# [PASSAGE PROVIDED]
◆ ◆ ◆

# YOUR use for USELESS tanks?



## Sena Hansler (Aug 24, 2011)

While skipping along the road,
Don't bother with the toad - 
There's better pets to be had,
Ones that won't ever make you mad!

You don't have to clean or cook,
Or research with a book!
It's as simple as 1,2,3
The best pet in the world, you see.

Sure a pet rock is dandy
But come take a look at Randy.
He does not poop or breathe,
So don't feed him when you leave!

Think twice to get a different kind,
One that has lungs, a heart and mind.
A tank may look cute and handy

But these tanks are only good,
For good old Randy!

_____________________________________________

*I would like to see people's uses for the useless small tanks!*


Mine is for "Randy" the fake fish. This is a 0.5 gallon, my boyfriend's sister used for her fish before we forcibly upgraded him to an amazingly spacious 1.5 gallon. 

And no you do not have to do a rhyme... Unless you want to 

Have fun with it, take a picture, post it! Please?


----------



## ChoclateBetta (Jul 22, 2012)

I use my lee .5 dividing tank for moss.


----------



## Sena Hansler (Aug 24, 2011)

Share a pic  I love moss... I have some in my 40 gallon community tank. I want to get more


----------



## ChoclateBetta (Jul 22, 2012)

I meant terrestrial growing on Peat Moss sorry can not post pics one inch of the Peat Moss though.


----------



## megaredize (May 21, 2012)

lol Randy is neat.


----------



## Sena Hansler (Aug 24, 2011)

I know right? It makes me sad considering he is sitting on the rocks. Even my fake fish is sulking in this tank :/


----------



## nel3 (May 29, 2011)

my 0.5g is just sitting unused under the cabinet. not sure if i can just put some rocks in there with water and let aglea cover them.

◆ ◆ ◆

# [PROVIDED MATERIAL]
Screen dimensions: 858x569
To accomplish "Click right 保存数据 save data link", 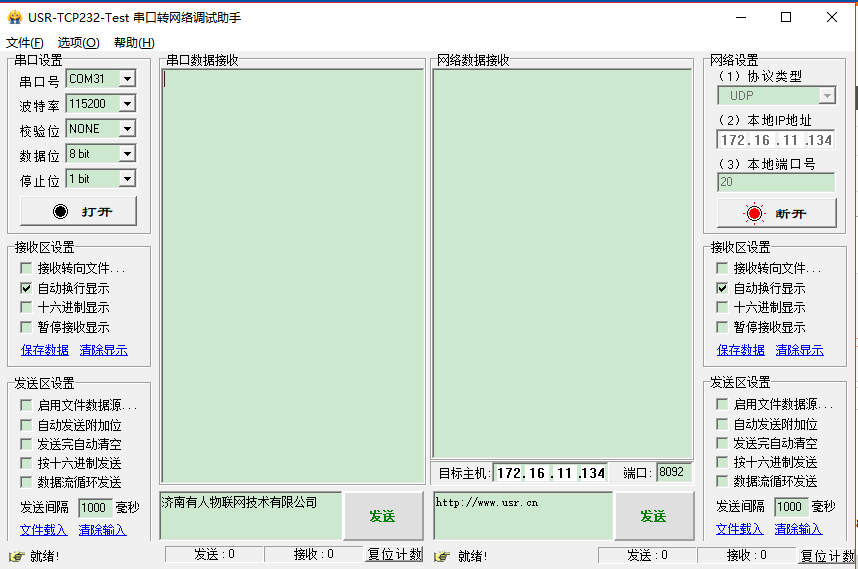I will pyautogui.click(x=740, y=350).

◆ ◆ ◆

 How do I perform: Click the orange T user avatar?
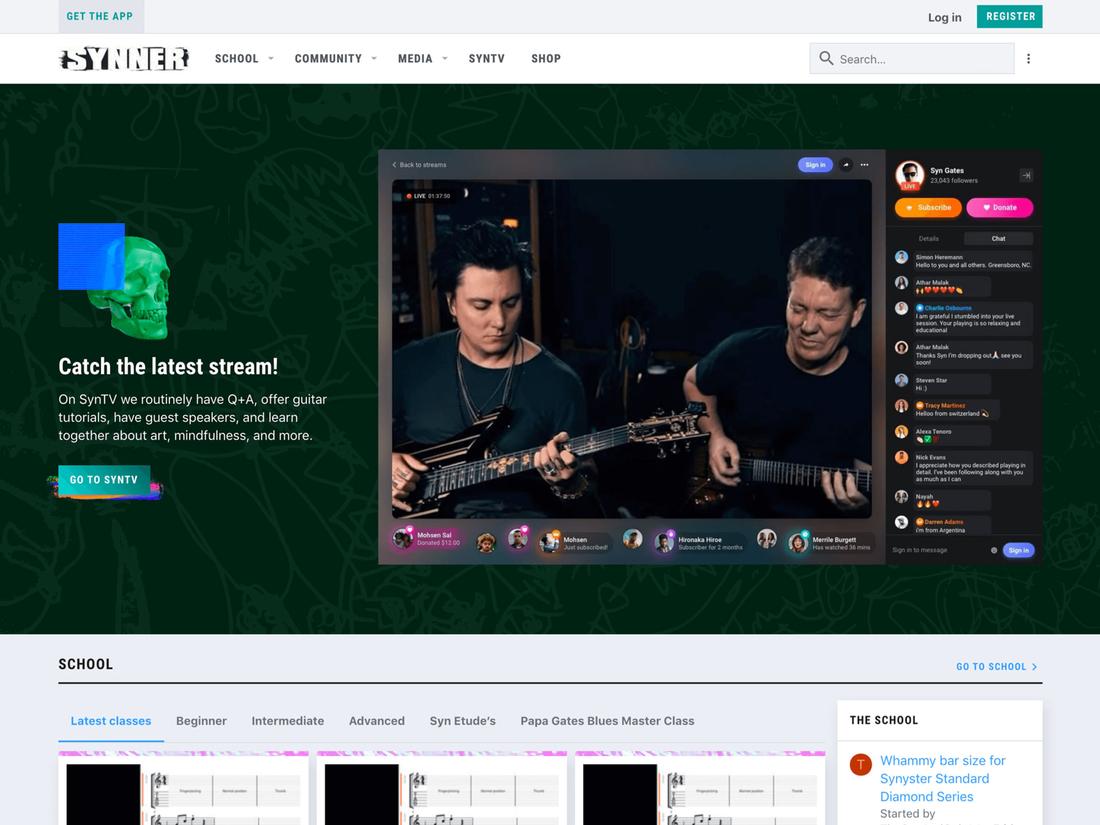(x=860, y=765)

◆ ◆ ◆

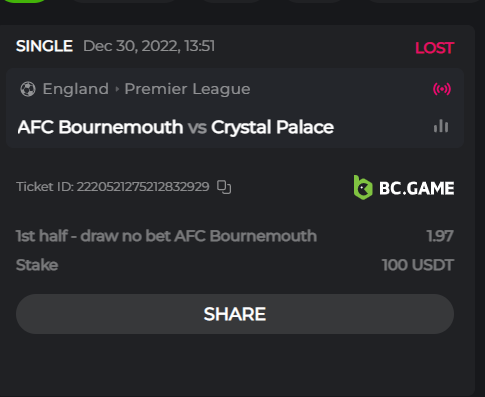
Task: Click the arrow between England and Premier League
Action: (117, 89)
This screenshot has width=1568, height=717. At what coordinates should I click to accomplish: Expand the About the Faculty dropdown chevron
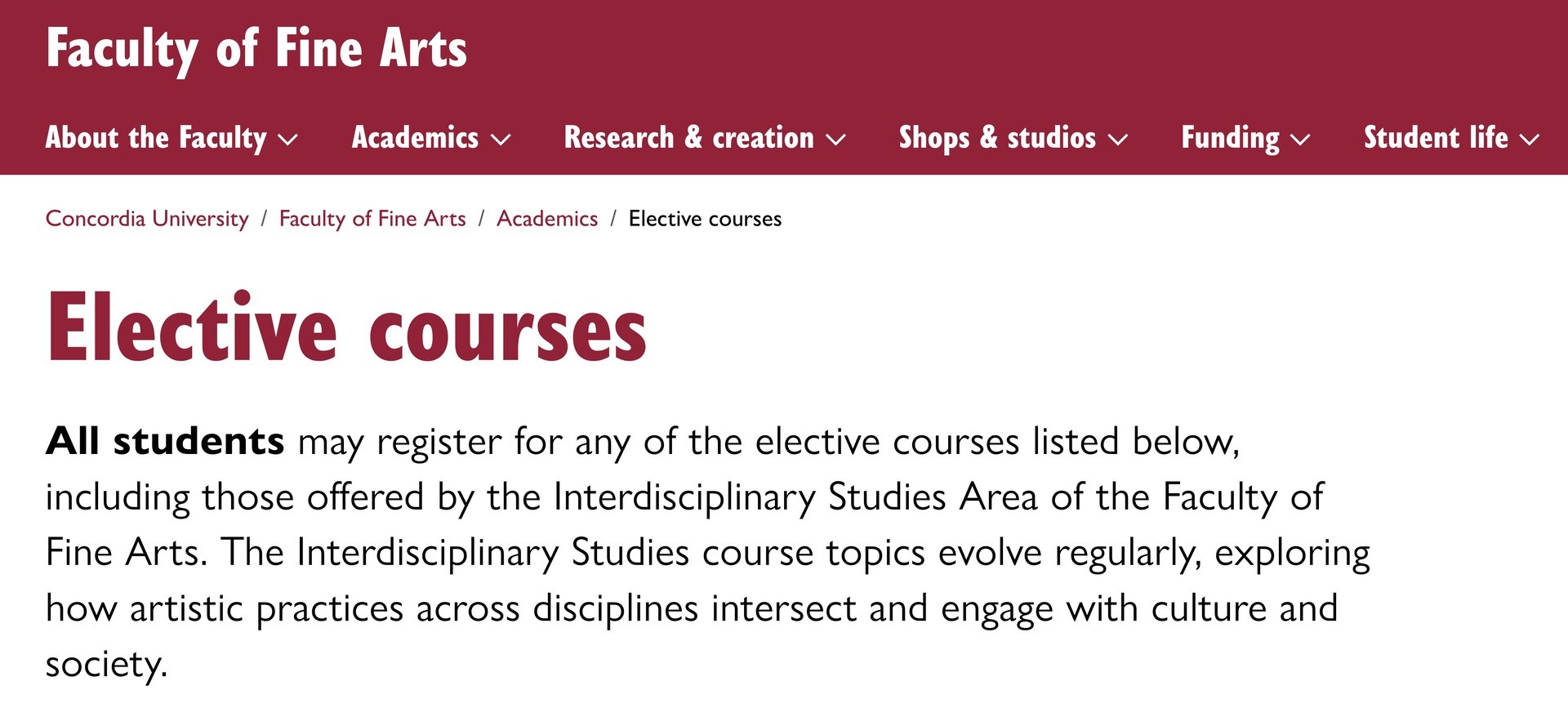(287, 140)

◆ ◆ ◆

# [TASK INSTRUCTIONS]
Continue the forum thread about uses for small, useless fish tanks from where it stops.

# [ANSWER TO THIS EXERCISE]
----------



## xShainax (Feb 11, 2012)

All my tanks are in use


----------



## BettaHeart (Jan 2, 2011)

Sena Hansler said:


> I know right? It makes me sad considering he is sitting on the rocks. Even my fake fish is sulking in this tank :/



:lol:
I have a 2.5 gal that Im holding for my marble hmpk from TheDarkPlakat:-D
and a divided 5gal for the pair from the same breeder:-D

I have two of those marina betta tanks, the red one is Sugar's home (seraphim's pet rock):-D and the greed one is just sitting there not sure of what i can put in it:-?


----------



## Sena Hansler (Aug 24, 2011)

Hahaha  nice guys. I found poor Janey's tank (my new female betta) has a crack so it is slowly leaking :/ luckily on Saturday I have a 15gallon! Then with that 3 gallon ill... Do... Something... Hmmmm


----------



## Luimeril (Dec 29, 2010)

i don't have pics, but my .5 gallon and my tiny .25 gallons are for water changes. i can change 3 bettas water at once with them. 8V i might have a picture of Todderp in one somewhere....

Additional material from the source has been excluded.